A binary sentiment classifier fine-tuned on IMDB movie reviews, predicting
**POSITIVE** or **NEGATIVE** sentiment with confidence scores.

---

## 📊 Model Performance

| Metric    | Score  |
|-----------|--------|
| Accuracy  | 0.894  |
| F1 Score  | 0.893  |
| ROC-AUC   | 0.960  |
| Precision | 0.884  |
| Recall    | 0.902  |

### Confusion Matrix
![Confusion Matrix](artifacts/confusion_matrix.png)

---

## 🤖 Model Details

| Property | Value |
|---|---|
| Base model | `distilbert-base-uncased` |
| Task | Binary text classification |
| Labels | `NEGATIVE` (0), `POSITIVE` (1) |
| Max token length | 256 |
| Training samples | 5,000 (IMDB subset) |
| Epochs | 2 |
| Batch size | 16 |
| Learning rate | 2e-5 |
| Framework | HuggingFace Transformers + Trainer API |
| Experiment tracking | MLflow |

---

## 🚀 How to Use

```python
from transformers import pipeline, AutoTokenizer, AutoModelForSequenceClassification

MODEL_PATH = "amarshiv86/sentiment-analysis-imdb-model"

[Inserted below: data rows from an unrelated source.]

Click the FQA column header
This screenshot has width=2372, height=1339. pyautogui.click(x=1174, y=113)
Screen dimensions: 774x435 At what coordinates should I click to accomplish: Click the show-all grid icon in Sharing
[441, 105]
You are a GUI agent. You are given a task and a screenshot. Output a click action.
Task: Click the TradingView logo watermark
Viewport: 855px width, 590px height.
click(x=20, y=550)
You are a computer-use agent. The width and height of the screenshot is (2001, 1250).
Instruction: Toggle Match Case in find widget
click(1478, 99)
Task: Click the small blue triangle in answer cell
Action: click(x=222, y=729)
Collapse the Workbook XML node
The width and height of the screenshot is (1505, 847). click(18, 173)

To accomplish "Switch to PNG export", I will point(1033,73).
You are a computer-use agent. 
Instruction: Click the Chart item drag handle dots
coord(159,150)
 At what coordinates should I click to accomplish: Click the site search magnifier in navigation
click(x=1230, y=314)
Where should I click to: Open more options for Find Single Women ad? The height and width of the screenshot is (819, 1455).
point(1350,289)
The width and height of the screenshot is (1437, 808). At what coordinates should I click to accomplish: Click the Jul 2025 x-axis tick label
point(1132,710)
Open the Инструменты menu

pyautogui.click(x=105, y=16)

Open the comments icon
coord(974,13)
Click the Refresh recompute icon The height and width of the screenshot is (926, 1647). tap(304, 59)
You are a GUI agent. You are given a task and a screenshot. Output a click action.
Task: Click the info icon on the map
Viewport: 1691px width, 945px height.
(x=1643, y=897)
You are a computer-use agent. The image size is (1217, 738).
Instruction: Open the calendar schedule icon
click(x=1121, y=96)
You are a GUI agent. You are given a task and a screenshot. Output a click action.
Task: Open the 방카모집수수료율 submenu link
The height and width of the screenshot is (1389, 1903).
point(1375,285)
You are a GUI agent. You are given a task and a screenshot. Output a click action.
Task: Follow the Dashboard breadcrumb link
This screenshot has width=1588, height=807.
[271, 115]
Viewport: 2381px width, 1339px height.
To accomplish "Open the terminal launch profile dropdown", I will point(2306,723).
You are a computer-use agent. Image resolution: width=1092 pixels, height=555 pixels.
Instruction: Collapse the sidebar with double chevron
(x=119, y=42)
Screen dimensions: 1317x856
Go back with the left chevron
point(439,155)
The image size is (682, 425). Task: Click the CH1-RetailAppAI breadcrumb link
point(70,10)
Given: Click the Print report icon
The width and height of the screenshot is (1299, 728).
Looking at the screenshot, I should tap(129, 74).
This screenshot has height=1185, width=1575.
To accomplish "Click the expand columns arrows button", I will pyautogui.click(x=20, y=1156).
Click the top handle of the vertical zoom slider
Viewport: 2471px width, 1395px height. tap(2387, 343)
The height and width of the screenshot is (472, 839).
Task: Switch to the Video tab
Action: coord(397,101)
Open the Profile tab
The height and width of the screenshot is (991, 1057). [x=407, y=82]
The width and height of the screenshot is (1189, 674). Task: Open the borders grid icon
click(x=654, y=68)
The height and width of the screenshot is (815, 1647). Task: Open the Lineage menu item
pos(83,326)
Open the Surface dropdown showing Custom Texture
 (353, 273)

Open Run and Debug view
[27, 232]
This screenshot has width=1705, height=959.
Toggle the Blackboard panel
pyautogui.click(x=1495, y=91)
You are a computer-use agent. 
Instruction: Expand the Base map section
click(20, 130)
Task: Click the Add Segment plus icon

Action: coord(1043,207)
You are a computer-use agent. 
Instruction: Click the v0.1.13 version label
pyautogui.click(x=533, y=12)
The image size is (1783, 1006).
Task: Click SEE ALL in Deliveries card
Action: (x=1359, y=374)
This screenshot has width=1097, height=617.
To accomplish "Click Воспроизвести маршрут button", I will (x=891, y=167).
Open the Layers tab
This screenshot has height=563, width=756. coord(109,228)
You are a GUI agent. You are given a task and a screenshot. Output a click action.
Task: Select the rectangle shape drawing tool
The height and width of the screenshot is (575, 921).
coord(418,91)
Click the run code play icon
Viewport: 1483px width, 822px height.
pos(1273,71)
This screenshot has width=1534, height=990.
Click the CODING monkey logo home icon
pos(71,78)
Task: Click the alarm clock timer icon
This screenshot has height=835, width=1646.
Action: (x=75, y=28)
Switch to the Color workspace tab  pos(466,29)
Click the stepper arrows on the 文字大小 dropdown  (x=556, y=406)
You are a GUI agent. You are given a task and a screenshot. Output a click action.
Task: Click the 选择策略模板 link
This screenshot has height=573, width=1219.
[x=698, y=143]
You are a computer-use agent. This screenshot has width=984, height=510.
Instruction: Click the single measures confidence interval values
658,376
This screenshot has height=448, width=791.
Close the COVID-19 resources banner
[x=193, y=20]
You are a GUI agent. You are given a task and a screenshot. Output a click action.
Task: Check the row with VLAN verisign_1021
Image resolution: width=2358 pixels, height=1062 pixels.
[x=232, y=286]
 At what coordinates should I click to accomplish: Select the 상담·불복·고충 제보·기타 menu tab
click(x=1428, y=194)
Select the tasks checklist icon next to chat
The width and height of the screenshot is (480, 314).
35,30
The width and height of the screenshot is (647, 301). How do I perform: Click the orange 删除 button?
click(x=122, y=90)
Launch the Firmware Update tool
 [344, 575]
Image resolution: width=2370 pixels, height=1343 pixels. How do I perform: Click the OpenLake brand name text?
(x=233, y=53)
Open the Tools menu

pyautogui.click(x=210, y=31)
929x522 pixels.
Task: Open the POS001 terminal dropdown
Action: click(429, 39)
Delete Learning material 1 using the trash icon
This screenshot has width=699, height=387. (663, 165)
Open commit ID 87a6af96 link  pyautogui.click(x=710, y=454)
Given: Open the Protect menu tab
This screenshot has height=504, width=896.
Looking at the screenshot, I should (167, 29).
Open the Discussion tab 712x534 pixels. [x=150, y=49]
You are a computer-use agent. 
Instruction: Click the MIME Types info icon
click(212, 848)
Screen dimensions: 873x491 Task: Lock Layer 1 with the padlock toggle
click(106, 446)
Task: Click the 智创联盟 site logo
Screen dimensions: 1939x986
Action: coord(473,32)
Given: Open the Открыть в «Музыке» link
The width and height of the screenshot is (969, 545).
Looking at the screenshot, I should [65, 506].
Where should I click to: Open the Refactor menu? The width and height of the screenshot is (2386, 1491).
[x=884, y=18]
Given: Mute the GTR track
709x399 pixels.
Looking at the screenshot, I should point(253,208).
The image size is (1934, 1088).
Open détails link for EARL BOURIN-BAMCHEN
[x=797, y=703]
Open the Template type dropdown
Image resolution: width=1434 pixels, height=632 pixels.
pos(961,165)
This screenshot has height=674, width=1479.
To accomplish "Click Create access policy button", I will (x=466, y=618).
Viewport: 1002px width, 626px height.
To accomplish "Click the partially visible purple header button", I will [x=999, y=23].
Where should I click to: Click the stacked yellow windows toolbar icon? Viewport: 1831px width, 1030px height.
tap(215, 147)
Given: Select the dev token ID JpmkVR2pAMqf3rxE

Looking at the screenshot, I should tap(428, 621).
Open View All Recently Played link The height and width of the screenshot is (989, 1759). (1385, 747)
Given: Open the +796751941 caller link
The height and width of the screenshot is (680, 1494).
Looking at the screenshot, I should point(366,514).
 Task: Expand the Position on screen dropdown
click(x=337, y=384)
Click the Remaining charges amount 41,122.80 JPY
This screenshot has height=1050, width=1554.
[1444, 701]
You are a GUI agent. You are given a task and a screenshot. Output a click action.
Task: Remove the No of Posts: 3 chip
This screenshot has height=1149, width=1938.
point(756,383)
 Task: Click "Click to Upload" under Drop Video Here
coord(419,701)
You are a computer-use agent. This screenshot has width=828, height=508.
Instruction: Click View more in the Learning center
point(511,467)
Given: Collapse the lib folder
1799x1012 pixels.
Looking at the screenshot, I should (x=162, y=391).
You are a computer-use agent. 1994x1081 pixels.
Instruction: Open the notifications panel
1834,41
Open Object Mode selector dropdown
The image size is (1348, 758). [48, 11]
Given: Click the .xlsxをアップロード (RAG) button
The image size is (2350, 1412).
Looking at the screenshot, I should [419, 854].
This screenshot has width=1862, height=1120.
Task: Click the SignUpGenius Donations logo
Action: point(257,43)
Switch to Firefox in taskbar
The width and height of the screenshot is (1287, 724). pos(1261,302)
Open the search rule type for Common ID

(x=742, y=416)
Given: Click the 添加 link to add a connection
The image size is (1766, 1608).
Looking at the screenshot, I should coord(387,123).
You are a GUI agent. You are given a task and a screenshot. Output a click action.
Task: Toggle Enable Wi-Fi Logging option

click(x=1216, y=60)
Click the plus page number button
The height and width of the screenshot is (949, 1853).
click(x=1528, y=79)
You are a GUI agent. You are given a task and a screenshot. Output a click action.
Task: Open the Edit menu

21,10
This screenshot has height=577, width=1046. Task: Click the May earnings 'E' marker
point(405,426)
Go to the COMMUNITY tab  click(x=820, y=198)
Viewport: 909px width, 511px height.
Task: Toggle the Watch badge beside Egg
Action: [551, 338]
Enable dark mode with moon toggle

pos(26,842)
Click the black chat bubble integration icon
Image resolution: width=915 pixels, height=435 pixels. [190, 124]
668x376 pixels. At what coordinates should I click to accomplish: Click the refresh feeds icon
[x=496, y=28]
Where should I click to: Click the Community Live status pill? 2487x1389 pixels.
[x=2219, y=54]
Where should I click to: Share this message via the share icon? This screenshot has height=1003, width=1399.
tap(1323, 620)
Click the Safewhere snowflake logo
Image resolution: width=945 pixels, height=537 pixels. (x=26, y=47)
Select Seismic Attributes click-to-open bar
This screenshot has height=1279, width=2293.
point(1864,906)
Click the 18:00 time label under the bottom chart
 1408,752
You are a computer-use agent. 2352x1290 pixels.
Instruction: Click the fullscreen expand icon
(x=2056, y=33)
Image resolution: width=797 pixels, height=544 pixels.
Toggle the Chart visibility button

tokenizer = AutoTokenizer.from_pretrained(f"{MODEL_PATH}/model")
model     = AutoModelForSequenceClassification.from_pretrained(f"{MODEL_PATH}/model")

clf = pipeline("sentiment-analysis", model=model, tokenizer=tokenizer, truncation=True)

results = clf([
    "This movie was absolutely fantastic, loved every minute!",
    "Terrible film, complete waste of time.",
])

for r in results:
    print(f"{r['label']} — {r['score']:.1%} confidence")
```

---

## 🔁 MLOps Pipeline

Automatically retrained via GitHub Actions whenever `src/` or `params.yaml` changes:

```
GitHub Push
    ↓
GitHub Actions
    ↓
prepare.py → train.py → evaluate.py
    ↓                        ↓
model files            metrics.json
                       confusion_matrix.png
    ↓
HuggingFace Hub (this repo)
```

---

## 📁 Repository Structure

```
amarshiv86/sentiment-analysis-imdb-model
├── model/
│   ├── model.safetensors      # fine-tuned weights (268 MB)
│   ├── config.json            # model architecture config
│   ├── tokenizer.json         # tokenizer vocab
│   └── tokenizer_config.json  # tokenizer settings
├── artifacts/
│   └── confusion_matrix.png   # evaluation plot
└── metrics.json               # latest eval metrics
```

---

## 📄 Dataset

Trained on a 5,000-sample subset of the IMDB dataset.
Full processed dataset: [amarshiv86/sentiment-analysis-imdb-dataset](https://huggingface.co/datasets/amarshiv86/sentiment-analysis-imdb-dataset)

---

## 📄 License

MIT — free to use, modify, and distribute.